Indonesia as one of the developing countries also shows a great number of smokers. One third of Indonesian populations are smokers [5]. Smoking is not limited to occupation, social economic, or education level [6]. Around 60% of men in Indonesia are smokers, and in a report on the global tobacco epidemic from WHO [7] it was revealed that 21.4% of boys in the age of 13-15 are current tobacco smokers. Both in urban and rural area, the number of tobacco smokers is almost the same. These circumstances contribute to higher incidence of cardiovascular diseases. It is reported that cardiovascular diseases are the number one cause of death in Indonesia [5]. The Indonesian government has formulated a seven basic program regarding smoking behavior. This program includes:

1. Declaring Government policy about cigarette and smoking behavior,

2. Health education for communities,

3. Health campagne through picture/poster,

4. Tobacco advertising regulation,

5. Smoking areas,

6. Health care services for smoking cessation,

7. National Health Care insurance for patients due to smoking [8,9].

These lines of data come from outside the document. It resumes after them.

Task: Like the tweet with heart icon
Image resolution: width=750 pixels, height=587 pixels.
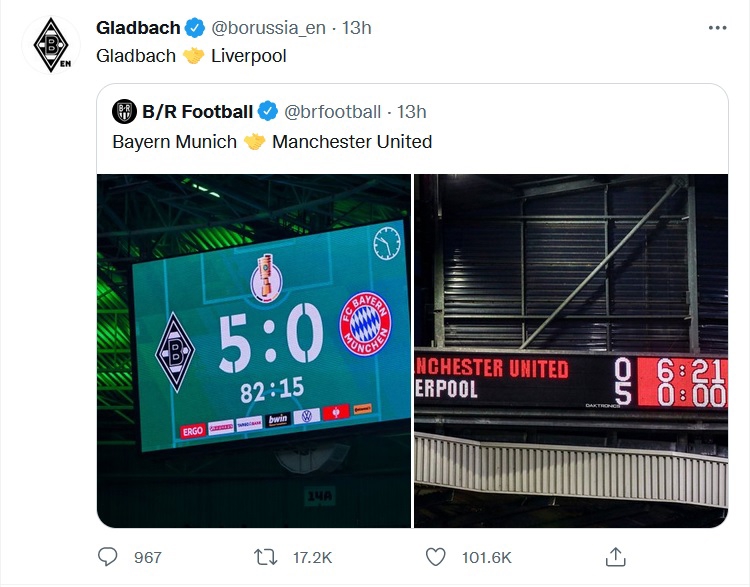Action: (435, 557)
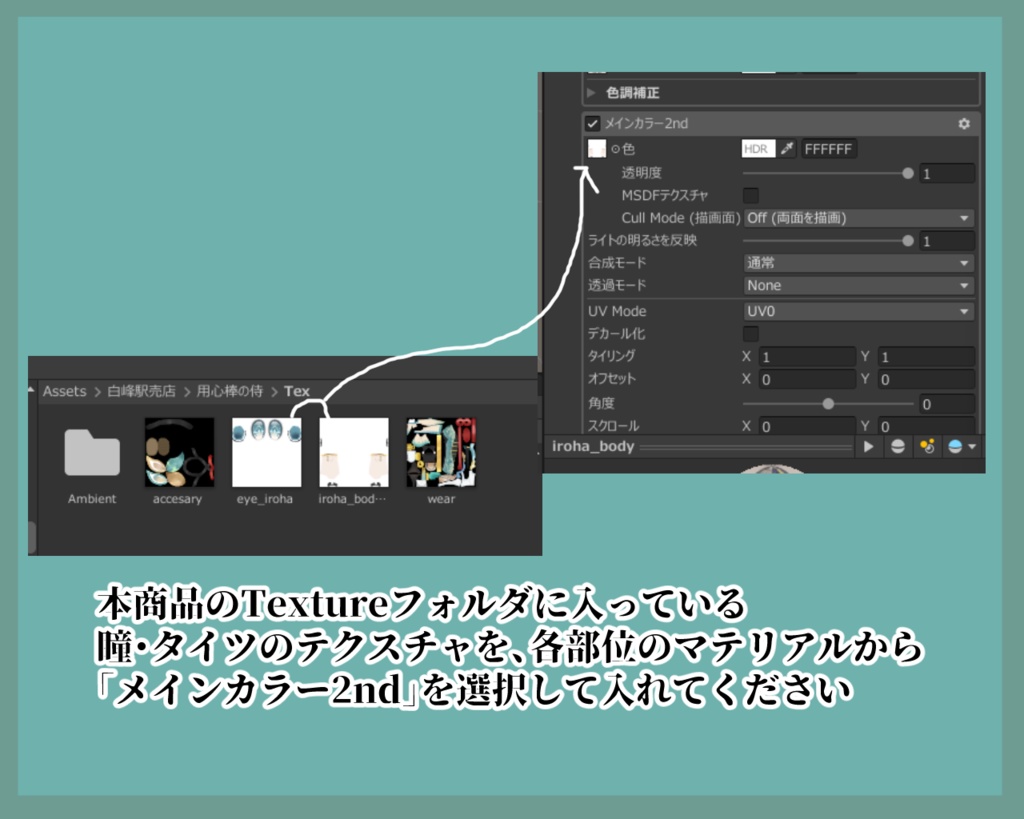The image size is (1024, 819).
Task: Click Assets in the breadcrumb path
Action: tap(63, 391)
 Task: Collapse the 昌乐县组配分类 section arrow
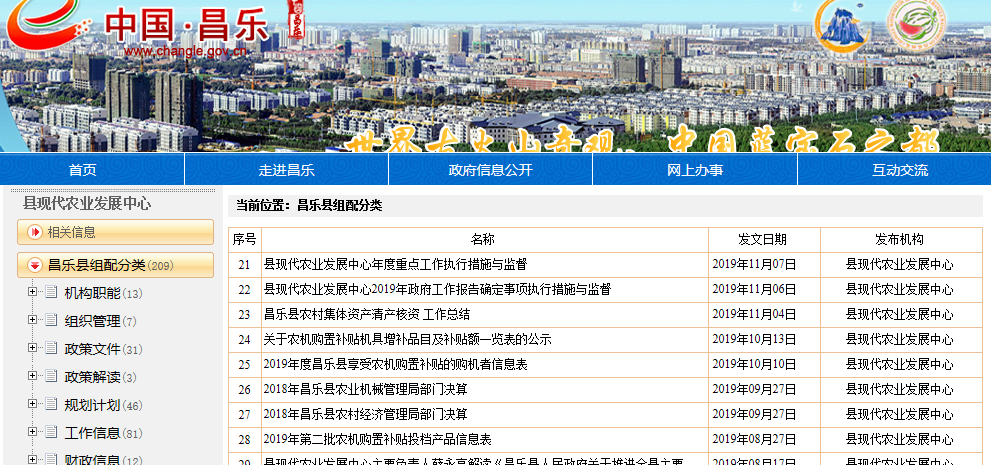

However, many politicians and researchers claim that the government policy and program are not well-implemented. Moreover, many stakeholders showed lower commitment in implementing the program which can be shown through a slow progression in act legitimation about tobacco control [10,11]. Further on, researchers also found that Indonesian government has a great economic burden in taking care of ill patients due to smoking [12]. Thus, smoking behavior is a prominent problem.

In order to overcome smoking behavior problem, a multidisciplinary approach is needed. Health professionals such as physicians, nurses, midwives, pharmacists and dentists play an important role in tobacco prevention. Tobacco control can be conducted by promotion of a non-smoking and tobacco free lifestyle. Education about the harms and effects of tobacco and exposure to second-hand smoke to the patients is a significant part of the health professionals' jobs [13].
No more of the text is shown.